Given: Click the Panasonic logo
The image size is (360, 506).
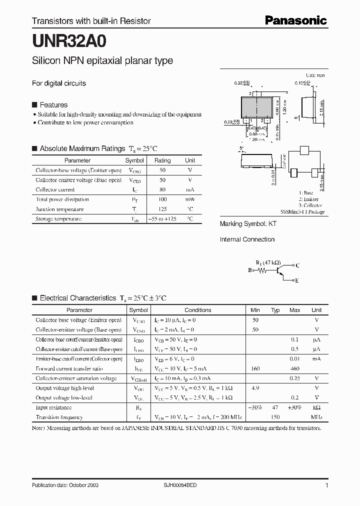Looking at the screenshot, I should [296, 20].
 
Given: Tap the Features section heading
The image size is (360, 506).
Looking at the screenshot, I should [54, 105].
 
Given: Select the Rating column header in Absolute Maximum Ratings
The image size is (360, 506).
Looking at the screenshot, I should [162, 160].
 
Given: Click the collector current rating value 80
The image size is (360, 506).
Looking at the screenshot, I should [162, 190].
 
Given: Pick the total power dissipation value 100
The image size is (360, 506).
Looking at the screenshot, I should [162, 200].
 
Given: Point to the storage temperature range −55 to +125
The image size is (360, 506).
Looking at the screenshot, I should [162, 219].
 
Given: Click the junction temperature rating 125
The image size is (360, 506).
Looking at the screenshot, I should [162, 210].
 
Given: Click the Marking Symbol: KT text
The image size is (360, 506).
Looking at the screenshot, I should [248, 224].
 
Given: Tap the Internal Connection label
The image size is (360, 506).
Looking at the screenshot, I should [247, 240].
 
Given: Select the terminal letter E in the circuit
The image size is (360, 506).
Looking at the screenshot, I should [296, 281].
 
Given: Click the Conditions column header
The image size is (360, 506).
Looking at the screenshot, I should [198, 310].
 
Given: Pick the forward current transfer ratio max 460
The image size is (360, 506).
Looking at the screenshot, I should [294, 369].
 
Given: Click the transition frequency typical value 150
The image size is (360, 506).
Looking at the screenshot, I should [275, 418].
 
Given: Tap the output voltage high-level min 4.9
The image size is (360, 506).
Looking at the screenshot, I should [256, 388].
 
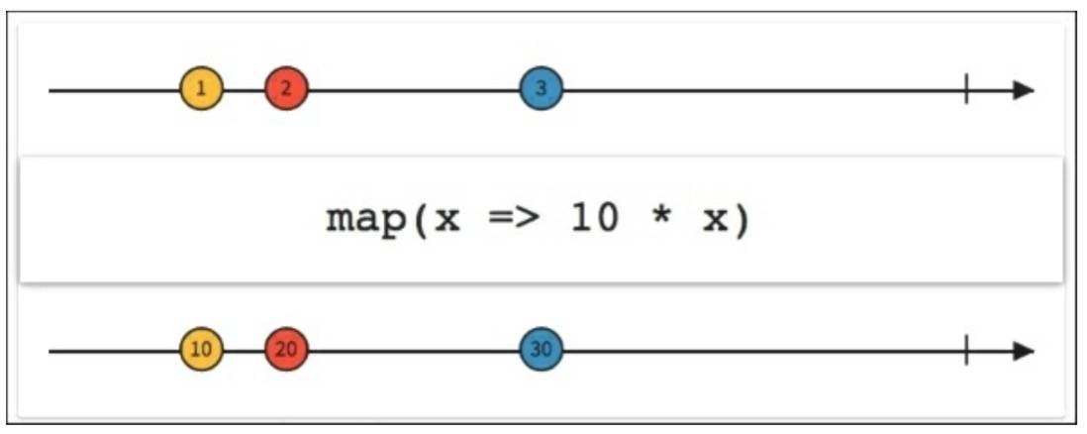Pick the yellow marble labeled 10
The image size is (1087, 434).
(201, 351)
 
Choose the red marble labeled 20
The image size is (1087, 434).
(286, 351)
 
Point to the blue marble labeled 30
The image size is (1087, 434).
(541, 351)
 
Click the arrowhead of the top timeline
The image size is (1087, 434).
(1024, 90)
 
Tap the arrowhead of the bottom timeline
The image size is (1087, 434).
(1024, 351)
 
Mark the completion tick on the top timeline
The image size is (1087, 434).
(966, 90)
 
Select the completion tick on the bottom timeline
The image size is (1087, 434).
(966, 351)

=====

#### WHAT YOU ARE ASKED TO DO:
Please return, unchanged, the entries from the line that contains "Choose the red marble labeled 20" through the last line of the entries above, including both of those lines.

#### EXERCISE SOLUTION:
Choose the red marble labeled 20
The image size is (1087, 434).
(286, 351)
 
Point to the blue marble labeled 30
The image size is (1087, 434).
(541, 351)
 
Click the arrowhead of the top timeline
The image size is (1087, 434).
(1024, 90)
 
Tap the arrowhead of the bottom timeline
The image size is (1087, 434).
(1024, 351)
 
Mark the completion tick on the top timeline
The image size is (1087, 434).
(966, 90)
 
Select the completion tick on the bottom timeline
The image size is (1087, 434).
(966, 351)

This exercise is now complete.